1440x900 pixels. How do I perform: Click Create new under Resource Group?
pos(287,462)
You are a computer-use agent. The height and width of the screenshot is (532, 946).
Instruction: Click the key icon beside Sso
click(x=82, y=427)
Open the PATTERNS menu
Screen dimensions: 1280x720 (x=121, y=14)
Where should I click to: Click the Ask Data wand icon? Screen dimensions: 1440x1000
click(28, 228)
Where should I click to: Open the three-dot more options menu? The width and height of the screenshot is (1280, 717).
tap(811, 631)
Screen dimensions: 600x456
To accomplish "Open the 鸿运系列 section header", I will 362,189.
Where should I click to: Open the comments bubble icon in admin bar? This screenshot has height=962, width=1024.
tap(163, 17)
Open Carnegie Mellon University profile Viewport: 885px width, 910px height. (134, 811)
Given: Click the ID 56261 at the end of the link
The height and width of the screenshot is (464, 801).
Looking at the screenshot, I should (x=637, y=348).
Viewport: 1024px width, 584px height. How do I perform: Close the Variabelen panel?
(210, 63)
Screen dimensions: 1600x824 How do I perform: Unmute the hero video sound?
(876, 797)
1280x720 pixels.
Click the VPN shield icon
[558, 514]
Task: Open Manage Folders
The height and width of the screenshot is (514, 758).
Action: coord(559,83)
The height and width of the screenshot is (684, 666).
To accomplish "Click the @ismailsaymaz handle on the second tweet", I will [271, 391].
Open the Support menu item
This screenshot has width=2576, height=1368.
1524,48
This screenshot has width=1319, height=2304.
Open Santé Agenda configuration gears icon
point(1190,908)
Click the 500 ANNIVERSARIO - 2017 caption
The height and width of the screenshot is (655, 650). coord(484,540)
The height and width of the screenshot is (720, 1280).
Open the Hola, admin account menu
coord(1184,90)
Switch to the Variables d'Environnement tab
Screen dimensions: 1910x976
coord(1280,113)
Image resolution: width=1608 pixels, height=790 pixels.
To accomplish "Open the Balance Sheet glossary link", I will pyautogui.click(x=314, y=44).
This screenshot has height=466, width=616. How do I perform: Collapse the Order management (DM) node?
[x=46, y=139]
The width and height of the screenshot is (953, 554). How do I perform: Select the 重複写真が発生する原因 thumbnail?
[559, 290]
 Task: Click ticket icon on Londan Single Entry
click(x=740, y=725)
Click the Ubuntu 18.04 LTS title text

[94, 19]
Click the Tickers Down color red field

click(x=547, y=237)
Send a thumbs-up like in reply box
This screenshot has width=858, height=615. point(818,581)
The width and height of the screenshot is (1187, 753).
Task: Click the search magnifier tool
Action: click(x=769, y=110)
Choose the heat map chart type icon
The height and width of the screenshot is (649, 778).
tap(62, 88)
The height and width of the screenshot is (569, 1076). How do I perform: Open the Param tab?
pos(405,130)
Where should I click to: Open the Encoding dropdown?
######
Exercise aim ▸
Gather every line from the listing above in which the word "link" appears.

Result of this task ▸
Given: Click the ID 56261 at the end of the link
To accomplish "Open the Balance Sheet glossary link", I will pyautogui.click(x=314, y=44).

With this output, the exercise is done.